From the records below, please repeat exactly the line that has "Turn on camera", the line that has "The width and height of the screenshot is (552, 354).", and every line between them, and nothing else.

**Records supplied:**
# # #

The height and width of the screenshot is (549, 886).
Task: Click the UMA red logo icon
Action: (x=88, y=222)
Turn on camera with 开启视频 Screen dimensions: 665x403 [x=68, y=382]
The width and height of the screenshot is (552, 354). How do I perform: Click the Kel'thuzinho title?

# # #

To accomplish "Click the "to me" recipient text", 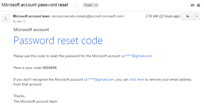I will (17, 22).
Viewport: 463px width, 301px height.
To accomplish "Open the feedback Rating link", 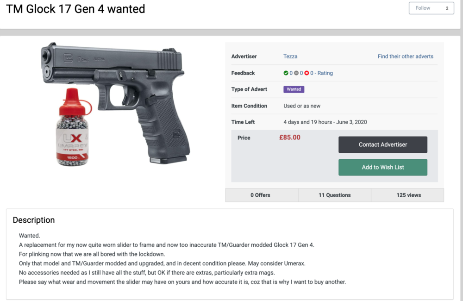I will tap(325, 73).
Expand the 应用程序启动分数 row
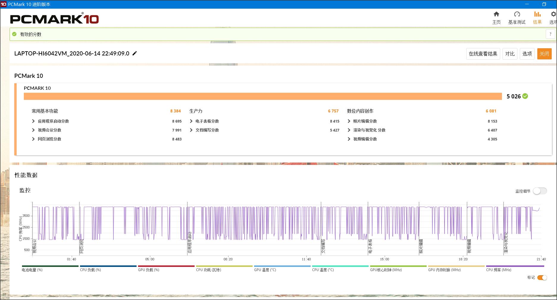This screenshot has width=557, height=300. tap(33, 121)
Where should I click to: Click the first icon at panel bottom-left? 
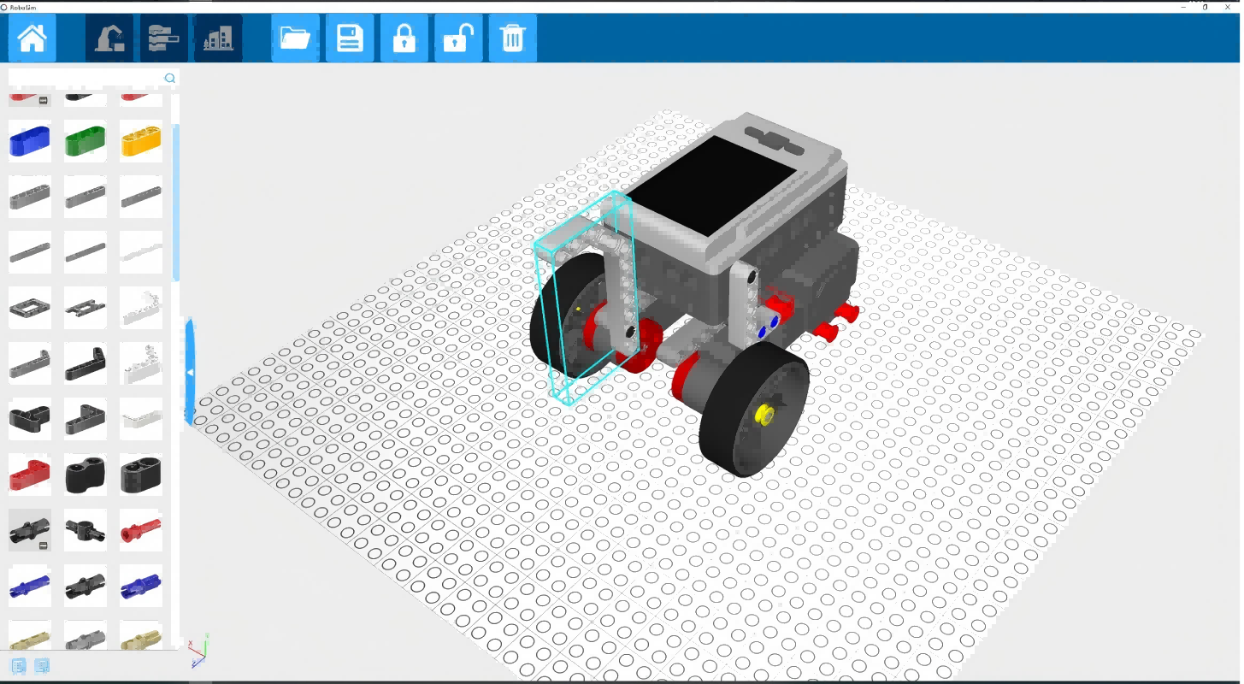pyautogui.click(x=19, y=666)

# # #

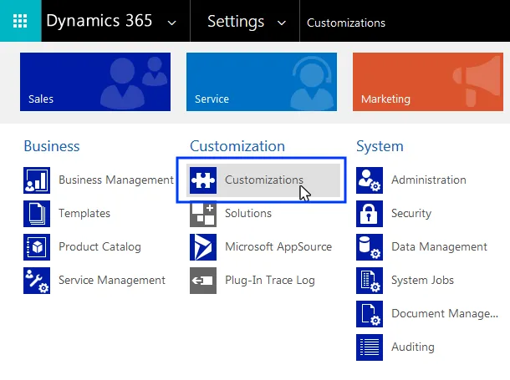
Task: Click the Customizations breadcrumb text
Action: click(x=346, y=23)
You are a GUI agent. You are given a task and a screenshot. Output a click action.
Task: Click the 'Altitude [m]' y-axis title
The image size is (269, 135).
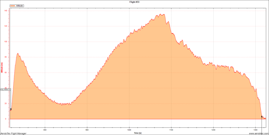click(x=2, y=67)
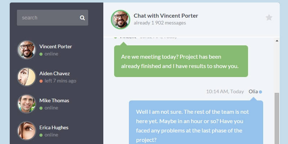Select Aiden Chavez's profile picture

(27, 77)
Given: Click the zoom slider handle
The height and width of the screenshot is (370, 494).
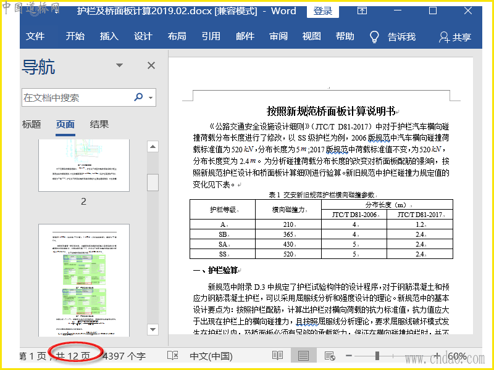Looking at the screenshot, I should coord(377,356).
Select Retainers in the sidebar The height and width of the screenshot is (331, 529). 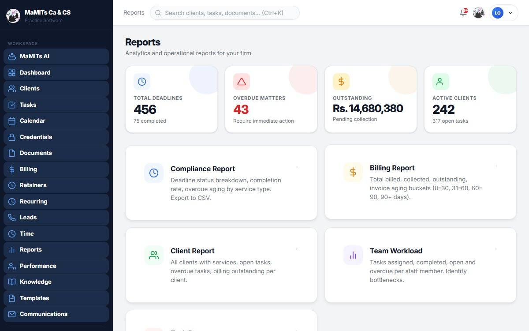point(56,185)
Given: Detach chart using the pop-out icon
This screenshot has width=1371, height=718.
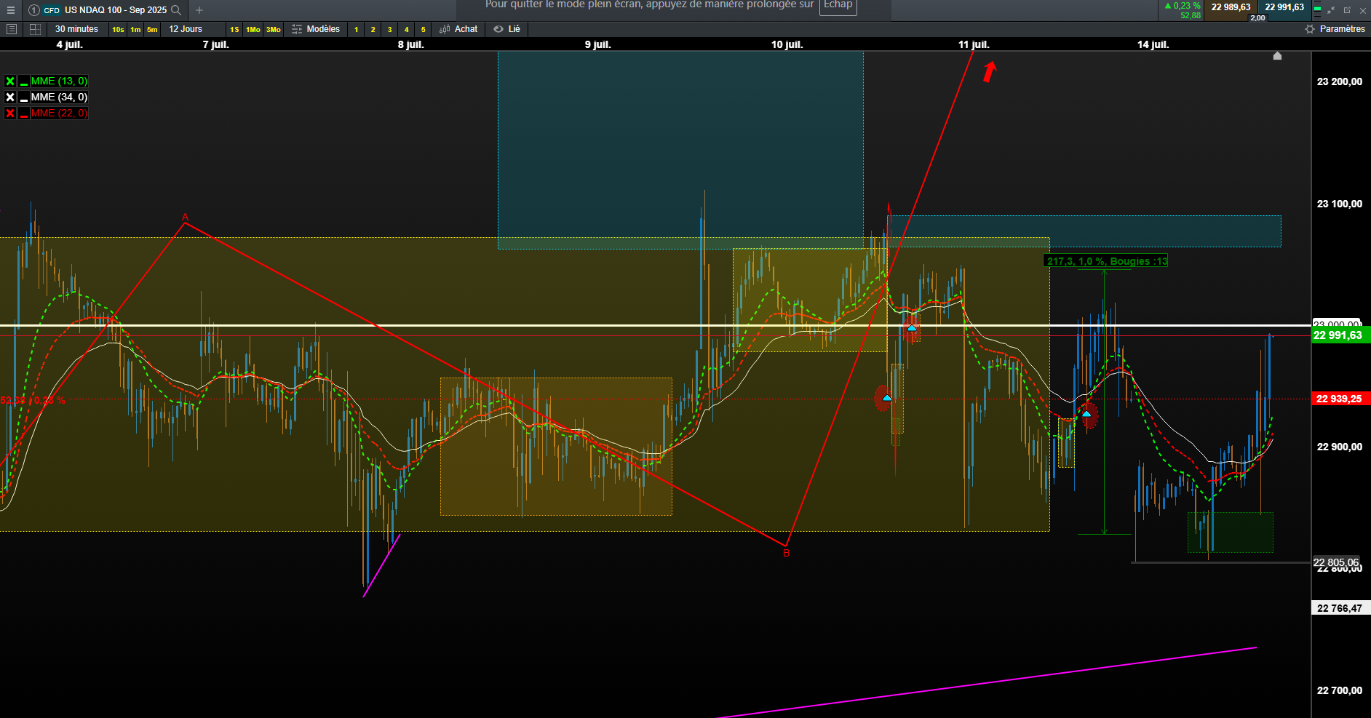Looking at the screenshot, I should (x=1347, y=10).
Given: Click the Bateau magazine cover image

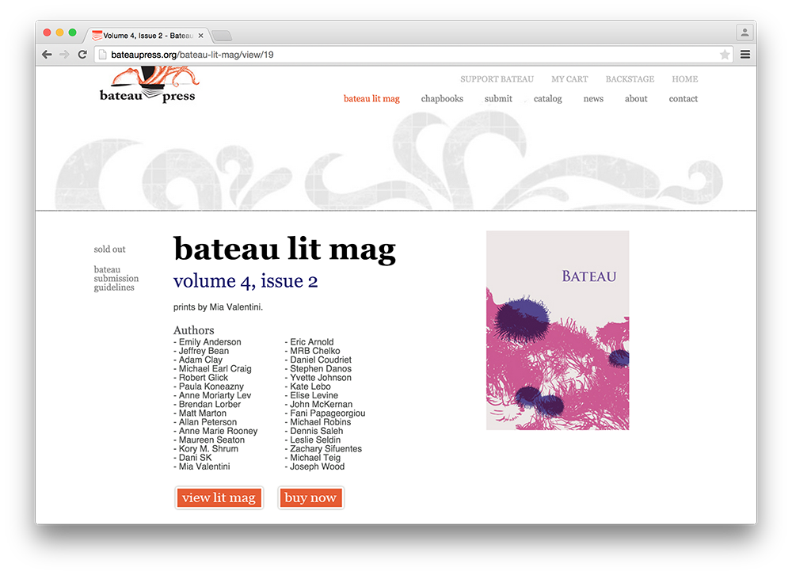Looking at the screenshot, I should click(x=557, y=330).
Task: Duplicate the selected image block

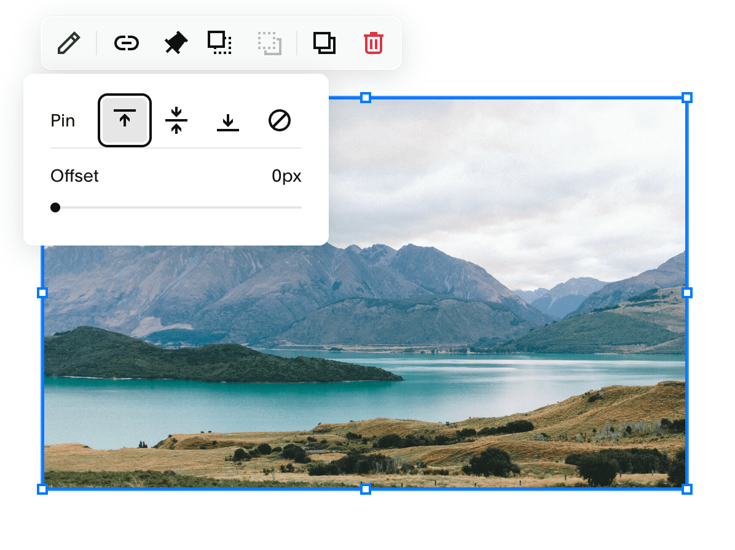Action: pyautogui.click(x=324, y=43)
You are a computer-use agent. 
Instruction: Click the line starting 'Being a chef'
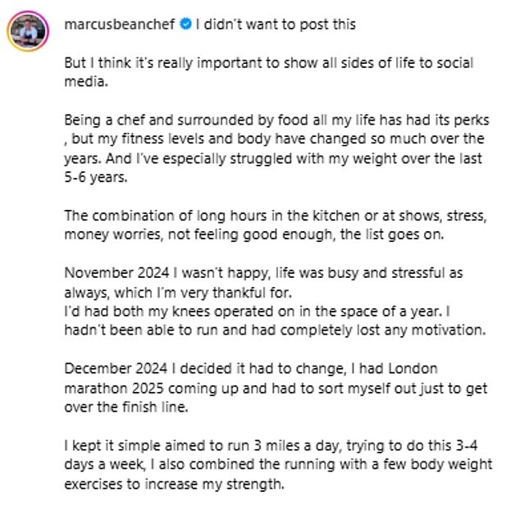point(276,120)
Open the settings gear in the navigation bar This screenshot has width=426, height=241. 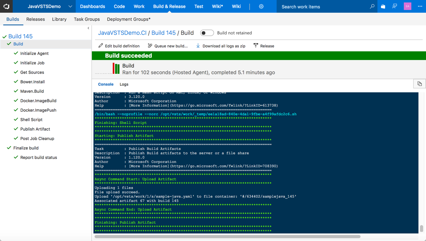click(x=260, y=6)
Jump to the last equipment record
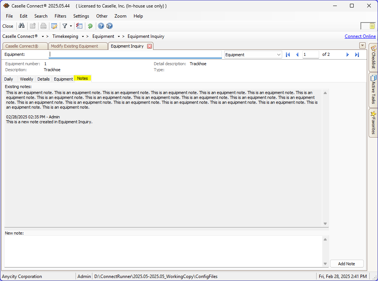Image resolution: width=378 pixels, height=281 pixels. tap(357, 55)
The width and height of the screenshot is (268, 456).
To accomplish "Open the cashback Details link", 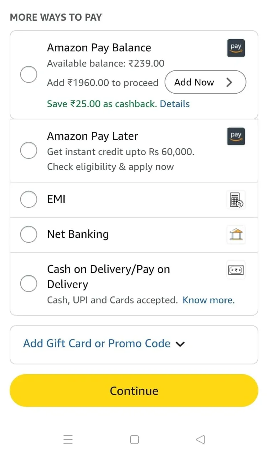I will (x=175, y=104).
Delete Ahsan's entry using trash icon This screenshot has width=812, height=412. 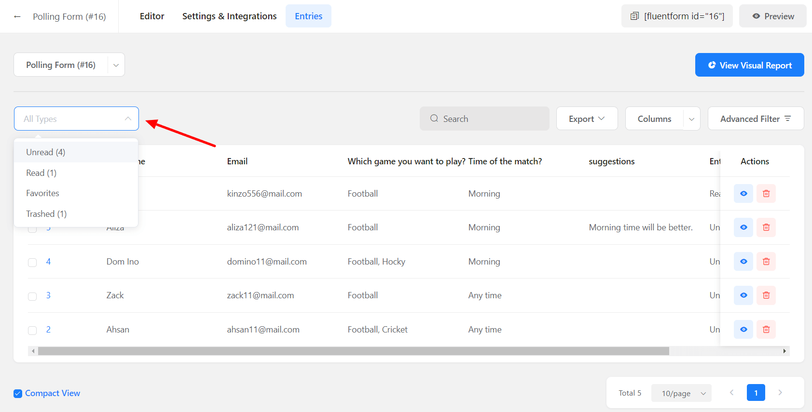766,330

# # #

**Your response:**
Turn on camera with 开启视频 Screen dimensions: 665x403 [x=68, y=382]
The width and height of the screenshot is (552, 354). How do I perform: Click the Kel'thuzinho title?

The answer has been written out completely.